*The request*
Locate each line of the material that contains the string "perform" and copy those lines out.

*Entries provided*
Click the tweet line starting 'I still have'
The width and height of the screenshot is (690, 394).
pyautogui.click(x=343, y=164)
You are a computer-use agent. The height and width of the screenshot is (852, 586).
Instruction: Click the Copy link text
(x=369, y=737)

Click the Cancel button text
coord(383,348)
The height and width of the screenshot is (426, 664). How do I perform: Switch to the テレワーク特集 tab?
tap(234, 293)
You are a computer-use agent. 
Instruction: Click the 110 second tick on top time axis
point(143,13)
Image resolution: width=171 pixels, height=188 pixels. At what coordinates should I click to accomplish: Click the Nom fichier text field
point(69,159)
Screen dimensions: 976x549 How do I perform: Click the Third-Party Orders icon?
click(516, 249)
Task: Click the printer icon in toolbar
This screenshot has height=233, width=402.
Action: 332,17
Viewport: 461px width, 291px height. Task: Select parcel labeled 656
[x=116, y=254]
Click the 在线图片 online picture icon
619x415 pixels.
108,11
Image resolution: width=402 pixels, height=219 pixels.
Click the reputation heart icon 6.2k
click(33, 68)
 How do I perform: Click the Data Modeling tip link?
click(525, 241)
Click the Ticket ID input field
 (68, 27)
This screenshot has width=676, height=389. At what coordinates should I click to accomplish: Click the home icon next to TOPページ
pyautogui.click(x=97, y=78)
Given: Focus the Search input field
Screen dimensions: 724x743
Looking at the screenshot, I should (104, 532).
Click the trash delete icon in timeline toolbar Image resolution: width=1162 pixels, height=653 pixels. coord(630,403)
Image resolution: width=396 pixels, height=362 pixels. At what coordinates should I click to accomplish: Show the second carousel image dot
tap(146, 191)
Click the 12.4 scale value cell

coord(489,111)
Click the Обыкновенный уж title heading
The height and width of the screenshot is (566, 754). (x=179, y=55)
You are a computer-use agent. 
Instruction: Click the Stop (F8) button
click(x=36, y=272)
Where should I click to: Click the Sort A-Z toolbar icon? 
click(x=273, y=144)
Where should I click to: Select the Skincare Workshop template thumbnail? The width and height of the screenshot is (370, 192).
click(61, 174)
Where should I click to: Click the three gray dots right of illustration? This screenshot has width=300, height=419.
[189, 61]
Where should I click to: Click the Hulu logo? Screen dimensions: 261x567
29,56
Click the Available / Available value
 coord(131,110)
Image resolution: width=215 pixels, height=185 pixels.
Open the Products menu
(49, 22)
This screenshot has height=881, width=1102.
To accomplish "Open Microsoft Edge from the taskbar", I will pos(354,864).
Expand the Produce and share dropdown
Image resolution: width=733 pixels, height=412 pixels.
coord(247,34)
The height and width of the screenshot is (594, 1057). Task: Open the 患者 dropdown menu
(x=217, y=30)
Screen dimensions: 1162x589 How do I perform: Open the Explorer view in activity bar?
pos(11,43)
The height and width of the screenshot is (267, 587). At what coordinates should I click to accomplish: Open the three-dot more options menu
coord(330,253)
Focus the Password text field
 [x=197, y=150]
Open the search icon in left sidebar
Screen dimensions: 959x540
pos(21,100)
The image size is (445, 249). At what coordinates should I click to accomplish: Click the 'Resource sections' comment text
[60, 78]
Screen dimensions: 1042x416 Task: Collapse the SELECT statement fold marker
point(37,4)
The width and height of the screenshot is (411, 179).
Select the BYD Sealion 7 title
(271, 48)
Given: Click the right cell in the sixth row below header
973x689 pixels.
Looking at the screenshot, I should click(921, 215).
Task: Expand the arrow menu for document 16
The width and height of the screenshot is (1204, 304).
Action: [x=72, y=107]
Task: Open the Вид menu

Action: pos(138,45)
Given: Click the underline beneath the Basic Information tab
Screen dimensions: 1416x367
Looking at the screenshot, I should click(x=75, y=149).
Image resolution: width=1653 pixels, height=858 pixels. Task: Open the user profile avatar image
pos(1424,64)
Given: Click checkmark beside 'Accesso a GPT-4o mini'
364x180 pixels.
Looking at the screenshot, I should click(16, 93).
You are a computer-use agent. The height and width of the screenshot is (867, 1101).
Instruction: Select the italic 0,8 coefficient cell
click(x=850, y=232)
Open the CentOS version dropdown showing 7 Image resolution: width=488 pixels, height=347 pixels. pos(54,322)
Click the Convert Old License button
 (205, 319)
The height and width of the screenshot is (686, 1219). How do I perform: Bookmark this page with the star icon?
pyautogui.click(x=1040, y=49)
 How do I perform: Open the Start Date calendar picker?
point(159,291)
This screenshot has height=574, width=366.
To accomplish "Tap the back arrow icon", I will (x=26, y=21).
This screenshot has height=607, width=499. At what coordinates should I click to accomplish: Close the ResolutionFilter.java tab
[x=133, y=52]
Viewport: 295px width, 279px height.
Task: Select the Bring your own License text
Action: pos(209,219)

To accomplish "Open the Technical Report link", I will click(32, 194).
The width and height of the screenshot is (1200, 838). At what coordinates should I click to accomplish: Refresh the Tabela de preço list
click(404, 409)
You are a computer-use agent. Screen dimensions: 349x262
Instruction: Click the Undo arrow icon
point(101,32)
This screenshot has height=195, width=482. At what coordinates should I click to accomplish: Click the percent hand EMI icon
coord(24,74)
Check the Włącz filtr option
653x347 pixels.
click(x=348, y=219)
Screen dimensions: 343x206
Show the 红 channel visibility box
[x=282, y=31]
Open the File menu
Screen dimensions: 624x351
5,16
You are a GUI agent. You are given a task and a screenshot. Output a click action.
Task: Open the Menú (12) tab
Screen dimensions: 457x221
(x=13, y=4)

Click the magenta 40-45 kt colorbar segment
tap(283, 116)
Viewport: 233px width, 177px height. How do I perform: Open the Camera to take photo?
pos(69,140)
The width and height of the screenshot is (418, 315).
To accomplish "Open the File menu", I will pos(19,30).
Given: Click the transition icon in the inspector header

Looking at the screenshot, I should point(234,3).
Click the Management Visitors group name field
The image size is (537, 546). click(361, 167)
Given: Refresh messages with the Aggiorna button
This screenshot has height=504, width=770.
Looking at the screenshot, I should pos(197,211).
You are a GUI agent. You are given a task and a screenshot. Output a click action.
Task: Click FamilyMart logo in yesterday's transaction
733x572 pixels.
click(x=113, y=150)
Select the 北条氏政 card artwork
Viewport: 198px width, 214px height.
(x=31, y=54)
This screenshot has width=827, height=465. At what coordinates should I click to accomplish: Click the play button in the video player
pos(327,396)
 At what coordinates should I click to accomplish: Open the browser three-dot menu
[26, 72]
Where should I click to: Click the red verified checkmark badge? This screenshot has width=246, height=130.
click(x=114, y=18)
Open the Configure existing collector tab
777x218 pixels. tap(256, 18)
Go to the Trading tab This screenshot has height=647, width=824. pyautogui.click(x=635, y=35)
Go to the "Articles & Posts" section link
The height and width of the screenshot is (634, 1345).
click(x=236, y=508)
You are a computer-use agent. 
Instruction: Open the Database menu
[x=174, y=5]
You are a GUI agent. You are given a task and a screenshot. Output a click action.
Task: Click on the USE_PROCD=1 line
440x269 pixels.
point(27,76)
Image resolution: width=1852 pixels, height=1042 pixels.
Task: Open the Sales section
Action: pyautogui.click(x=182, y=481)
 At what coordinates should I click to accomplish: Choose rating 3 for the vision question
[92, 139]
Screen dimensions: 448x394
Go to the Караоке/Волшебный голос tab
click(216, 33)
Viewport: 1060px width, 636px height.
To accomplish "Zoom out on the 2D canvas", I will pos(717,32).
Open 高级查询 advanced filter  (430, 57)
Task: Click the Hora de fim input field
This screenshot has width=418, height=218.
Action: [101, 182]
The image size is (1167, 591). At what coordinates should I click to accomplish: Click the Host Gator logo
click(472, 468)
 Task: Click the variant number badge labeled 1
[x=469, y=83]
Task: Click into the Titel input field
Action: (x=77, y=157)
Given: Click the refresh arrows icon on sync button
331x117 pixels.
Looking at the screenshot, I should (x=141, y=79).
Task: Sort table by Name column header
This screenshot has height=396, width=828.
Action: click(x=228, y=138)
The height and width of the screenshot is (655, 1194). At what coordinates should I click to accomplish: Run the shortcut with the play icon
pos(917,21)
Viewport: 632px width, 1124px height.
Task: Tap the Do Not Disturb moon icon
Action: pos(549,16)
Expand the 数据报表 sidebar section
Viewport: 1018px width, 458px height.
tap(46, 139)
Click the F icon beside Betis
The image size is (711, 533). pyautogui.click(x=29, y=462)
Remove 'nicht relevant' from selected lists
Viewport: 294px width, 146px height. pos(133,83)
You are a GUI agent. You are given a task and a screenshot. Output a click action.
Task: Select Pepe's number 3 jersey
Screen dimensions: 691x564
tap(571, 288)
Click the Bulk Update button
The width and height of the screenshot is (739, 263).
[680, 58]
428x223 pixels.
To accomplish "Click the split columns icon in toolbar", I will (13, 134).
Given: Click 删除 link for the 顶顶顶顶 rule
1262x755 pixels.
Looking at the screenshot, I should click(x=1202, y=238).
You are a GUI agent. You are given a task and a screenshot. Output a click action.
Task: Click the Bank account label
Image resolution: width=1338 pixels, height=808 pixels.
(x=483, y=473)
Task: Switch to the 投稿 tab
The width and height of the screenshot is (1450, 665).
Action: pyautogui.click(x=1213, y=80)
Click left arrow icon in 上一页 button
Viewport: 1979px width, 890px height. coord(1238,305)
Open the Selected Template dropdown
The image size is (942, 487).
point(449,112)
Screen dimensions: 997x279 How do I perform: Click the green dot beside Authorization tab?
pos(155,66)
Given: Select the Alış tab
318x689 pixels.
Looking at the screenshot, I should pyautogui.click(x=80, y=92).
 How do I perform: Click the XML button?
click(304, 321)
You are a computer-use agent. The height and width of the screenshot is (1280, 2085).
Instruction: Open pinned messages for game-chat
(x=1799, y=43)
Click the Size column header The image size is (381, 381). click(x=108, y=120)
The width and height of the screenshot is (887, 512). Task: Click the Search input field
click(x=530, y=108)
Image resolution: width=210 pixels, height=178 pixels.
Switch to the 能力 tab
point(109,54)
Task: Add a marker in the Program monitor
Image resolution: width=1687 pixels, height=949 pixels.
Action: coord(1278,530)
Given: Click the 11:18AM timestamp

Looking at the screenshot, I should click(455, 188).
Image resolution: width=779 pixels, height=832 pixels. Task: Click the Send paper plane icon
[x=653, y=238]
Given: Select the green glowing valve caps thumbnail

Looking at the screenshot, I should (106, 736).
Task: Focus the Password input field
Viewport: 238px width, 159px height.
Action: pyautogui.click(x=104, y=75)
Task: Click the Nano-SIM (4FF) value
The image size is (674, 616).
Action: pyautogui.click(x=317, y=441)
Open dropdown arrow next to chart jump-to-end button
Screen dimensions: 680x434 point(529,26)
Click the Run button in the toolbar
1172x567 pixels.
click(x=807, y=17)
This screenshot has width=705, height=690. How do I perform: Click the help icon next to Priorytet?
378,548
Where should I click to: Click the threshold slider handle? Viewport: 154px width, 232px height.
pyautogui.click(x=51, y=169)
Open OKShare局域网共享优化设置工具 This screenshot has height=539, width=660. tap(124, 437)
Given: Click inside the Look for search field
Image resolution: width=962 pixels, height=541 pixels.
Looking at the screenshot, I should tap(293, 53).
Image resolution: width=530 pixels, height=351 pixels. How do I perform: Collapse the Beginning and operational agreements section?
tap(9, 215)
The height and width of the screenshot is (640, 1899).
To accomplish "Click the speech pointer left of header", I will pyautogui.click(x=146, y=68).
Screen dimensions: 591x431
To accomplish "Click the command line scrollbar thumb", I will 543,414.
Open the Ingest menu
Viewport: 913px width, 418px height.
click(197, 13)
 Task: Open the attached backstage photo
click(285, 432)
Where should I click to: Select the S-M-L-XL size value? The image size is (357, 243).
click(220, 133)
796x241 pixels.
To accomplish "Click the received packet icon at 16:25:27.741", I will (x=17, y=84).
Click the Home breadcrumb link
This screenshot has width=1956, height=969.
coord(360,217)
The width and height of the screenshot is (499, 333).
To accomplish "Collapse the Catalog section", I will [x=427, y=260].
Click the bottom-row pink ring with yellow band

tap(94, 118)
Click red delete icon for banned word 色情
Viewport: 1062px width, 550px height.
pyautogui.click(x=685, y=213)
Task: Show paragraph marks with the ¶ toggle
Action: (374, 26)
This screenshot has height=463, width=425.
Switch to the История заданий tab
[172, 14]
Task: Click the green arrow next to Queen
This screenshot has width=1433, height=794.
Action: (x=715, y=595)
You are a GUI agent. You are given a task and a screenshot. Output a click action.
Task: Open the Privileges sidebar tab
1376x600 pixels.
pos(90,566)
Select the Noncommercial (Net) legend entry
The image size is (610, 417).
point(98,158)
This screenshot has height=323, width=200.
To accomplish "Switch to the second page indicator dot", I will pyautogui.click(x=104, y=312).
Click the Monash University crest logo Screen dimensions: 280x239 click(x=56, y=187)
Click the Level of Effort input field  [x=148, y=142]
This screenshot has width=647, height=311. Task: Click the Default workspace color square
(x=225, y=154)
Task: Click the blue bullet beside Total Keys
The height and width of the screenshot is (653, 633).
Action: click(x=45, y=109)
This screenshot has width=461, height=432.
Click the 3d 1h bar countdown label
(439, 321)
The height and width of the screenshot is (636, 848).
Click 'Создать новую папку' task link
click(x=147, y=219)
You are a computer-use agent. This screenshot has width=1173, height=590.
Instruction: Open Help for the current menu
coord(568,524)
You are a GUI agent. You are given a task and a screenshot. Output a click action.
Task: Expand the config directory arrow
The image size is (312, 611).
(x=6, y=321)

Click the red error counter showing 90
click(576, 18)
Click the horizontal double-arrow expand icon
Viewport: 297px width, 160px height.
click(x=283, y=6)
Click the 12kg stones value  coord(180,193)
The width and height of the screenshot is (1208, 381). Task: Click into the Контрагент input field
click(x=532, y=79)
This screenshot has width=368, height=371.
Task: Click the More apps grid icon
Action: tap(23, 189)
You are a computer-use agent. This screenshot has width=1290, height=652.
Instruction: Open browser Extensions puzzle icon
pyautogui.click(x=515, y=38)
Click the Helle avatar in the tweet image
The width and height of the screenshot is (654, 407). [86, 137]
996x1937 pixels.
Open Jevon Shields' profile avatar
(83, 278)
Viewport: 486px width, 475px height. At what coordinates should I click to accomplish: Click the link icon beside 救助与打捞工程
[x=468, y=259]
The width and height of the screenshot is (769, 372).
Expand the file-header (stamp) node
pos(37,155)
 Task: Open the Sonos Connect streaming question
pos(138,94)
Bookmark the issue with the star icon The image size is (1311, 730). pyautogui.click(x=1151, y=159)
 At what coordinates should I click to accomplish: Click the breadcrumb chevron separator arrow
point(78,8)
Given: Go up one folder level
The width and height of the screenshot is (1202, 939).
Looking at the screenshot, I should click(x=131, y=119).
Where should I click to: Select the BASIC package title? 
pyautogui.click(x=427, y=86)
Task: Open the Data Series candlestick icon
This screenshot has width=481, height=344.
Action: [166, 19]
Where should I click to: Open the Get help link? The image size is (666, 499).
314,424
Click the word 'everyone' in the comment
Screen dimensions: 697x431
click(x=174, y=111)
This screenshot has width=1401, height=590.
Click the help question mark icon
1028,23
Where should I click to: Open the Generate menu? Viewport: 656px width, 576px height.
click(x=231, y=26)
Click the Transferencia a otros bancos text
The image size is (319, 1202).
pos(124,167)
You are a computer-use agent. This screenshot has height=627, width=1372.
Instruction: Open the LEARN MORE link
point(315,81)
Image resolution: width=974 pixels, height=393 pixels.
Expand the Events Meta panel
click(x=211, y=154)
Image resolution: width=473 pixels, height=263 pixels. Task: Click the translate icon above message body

*Task response*
The height and width of the screenshot is (426, 664). How do I perform: Switch to the テレワーク特集 tab?
Screen dimensions: 976x549 How do I perform: Click the Third-Party Orders icon?
 How do I perform: Click the Data Modeling tip link?
Screen dimensions: 1162x589 How do I perform: Open the Explorer view in activity bar?
The height and width of the screenshot is (686, 1219). How do I perform: Bookmark this page with the star icon?
 How do I perform: Open the Start Date calendar picker?
Viewport: 233px width, 177px height. How do I perform: Open the Camera to take photo?
Screen dimensions: 997x279 How do I perform: Click the green dot beside Authorization tab?
 How do I perform: Click the XML button?
This screenshot has width=705, height=690. How do I perform: Click the help icon next to Priorytet?
Image resolution: width=530 pixels, height=351 pixels. How do I perform: Collapse the Beginning and operational agreements section?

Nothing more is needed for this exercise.